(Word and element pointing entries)
— begin —

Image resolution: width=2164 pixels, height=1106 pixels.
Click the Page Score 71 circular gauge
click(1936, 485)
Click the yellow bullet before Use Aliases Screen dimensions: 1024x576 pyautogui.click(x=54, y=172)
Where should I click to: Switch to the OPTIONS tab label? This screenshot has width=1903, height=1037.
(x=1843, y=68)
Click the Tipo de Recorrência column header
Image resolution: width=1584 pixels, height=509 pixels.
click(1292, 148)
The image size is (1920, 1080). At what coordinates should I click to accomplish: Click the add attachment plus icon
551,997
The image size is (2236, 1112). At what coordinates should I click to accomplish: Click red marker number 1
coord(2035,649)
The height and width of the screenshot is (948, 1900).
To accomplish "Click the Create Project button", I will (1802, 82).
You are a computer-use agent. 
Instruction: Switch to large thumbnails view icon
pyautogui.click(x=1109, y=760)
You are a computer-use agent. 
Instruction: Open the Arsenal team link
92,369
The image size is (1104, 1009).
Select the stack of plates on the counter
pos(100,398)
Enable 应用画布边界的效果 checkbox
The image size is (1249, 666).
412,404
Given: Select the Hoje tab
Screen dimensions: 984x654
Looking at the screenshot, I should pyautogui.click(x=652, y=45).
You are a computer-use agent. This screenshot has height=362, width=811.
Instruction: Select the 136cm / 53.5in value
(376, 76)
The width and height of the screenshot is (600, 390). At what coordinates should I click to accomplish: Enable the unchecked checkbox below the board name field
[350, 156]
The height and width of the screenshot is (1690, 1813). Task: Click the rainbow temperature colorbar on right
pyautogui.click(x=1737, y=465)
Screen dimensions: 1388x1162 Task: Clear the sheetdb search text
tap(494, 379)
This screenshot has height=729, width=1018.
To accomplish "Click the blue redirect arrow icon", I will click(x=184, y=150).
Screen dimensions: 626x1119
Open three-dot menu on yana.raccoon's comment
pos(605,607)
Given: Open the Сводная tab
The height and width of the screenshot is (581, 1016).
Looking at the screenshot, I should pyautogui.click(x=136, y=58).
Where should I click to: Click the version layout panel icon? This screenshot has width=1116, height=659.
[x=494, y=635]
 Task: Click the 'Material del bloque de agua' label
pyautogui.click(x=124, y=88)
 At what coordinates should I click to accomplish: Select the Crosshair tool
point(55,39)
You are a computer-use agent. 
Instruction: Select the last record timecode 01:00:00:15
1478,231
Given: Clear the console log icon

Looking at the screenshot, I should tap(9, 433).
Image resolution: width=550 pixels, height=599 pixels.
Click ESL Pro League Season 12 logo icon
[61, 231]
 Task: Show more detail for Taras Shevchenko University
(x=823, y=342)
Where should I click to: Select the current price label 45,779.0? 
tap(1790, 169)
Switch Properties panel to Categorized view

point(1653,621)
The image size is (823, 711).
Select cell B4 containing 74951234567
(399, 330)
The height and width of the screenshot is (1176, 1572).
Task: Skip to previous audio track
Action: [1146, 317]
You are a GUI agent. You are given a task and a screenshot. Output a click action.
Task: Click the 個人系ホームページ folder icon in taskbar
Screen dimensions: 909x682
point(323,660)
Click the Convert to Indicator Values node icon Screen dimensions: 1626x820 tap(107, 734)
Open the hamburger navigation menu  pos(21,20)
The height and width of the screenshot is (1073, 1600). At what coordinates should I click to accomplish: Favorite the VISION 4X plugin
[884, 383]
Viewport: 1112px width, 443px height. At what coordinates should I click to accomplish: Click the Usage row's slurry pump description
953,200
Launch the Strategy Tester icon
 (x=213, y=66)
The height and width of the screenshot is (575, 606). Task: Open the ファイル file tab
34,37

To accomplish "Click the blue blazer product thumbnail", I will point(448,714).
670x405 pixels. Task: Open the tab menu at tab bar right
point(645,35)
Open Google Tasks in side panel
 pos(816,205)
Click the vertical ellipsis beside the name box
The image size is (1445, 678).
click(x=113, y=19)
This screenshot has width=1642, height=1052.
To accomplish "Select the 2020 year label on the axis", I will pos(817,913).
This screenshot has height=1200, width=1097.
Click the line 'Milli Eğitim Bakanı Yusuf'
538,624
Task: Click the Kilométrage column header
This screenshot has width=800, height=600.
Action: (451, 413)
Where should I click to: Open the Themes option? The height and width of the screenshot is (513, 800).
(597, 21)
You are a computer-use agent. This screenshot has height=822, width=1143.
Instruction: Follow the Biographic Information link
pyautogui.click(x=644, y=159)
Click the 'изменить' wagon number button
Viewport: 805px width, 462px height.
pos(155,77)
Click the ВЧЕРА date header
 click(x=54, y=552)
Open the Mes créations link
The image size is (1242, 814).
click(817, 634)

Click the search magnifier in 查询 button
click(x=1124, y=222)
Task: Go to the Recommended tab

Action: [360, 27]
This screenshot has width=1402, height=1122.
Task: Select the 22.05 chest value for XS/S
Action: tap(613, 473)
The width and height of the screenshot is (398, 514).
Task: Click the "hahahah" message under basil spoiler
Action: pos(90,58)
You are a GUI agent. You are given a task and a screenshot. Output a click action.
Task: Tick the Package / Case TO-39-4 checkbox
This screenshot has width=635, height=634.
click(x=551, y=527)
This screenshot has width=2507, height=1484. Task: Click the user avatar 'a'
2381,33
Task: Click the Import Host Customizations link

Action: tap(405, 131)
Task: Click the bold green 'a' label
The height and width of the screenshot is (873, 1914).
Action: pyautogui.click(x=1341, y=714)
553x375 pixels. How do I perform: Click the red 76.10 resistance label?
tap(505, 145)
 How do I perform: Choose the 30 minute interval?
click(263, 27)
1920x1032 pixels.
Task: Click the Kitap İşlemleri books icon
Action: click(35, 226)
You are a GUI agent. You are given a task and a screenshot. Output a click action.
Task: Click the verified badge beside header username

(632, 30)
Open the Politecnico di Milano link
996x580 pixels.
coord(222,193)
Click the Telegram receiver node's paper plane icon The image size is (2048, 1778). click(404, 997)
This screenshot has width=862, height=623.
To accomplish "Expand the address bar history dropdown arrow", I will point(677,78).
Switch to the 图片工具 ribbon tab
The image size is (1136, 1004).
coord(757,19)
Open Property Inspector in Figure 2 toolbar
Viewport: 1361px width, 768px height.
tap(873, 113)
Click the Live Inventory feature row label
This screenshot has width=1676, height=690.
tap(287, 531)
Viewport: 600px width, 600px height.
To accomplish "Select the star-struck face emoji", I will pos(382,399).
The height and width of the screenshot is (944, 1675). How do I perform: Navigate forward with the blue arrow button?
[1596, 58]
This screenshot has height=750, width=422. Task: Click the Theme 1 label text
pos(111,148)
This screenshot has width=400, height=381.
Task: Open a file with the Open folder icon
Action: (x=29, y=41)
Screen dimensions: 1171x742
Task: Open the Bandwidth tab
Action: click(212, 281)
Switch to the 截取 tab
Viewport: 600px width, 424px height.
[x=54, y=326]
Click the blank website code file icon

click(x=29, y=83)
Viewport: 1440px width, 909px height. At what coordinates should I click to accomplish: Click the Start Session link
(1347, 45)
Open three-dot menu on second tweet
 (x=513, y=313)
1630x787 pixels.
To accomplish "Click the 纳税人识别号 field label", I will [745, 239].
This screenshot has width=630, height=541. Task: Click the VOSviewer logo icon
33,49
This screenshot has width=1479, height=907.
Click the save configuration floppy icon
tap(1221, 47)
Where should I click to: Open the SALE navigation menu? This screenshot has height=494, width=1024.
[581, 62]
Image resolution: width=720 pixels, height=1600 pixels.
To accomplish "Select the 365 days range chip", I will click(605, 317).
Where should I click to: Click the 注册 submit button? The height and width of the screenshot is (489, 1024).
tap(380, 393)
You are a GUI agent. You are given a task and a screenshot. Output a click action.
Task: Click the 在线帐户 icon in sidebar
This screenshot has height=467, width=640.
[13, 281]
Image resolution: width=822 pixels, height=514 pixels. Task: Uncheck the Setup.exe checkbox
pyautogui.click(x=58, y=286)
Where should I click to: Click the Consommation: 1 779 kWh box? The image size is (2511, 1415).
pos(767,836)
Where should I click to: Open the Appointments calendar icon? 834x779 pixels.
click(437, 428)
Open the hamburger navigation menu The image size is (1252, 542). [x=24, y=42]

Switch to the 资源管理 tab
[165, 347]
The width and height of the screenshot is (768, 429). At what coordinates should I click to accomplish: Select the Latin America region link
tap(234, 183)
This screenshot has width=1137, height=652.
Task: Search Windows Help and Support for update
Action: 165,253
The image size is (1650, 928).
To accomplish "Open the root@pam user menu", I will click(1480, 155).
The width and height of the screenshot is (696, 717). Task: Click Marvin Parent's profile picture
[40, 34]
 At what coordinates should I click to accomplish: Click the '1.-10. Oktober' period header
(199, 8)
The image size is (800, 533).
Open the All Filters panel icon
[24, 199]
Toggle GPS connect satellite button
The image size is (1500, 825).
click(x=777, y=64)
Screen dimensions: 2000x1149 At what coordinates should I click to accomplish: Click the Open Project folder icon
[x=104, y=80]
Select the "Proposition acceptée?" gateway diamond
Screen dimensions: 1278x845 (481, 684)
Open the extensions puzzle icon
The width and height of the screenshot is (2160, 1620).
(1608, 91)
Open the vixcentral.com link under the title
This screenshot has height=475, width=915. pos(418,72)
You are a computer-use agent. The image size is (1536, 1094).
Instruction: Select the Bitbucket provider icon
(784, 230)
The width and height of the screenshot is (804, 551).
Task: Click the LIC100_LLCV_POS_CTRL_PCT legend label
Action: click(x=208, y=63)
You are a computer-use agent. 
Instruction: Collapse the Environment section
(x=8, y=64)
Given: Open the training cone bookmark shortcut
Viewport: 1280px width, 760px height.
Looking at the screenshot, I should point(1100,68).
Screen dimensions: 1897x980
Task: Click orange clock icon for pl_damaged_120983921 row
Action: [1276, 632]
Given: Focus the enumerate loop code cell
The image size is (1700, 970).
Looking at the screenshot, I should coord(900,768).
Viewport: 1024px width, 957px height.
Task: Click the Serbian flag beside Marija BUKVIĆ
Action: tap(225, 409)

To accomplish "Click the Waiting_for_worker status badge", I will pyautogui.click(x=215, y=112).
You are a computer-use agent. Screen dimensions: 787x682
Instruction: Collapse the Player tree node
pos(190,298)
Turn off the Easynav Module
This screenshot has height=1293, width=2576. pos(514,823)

— end —

Instruction ::
Display each line of the records that includes the word "cell".

Correct output ::
Select cell B4 containing 74951234567
Given: Focus the enumerate loop code cell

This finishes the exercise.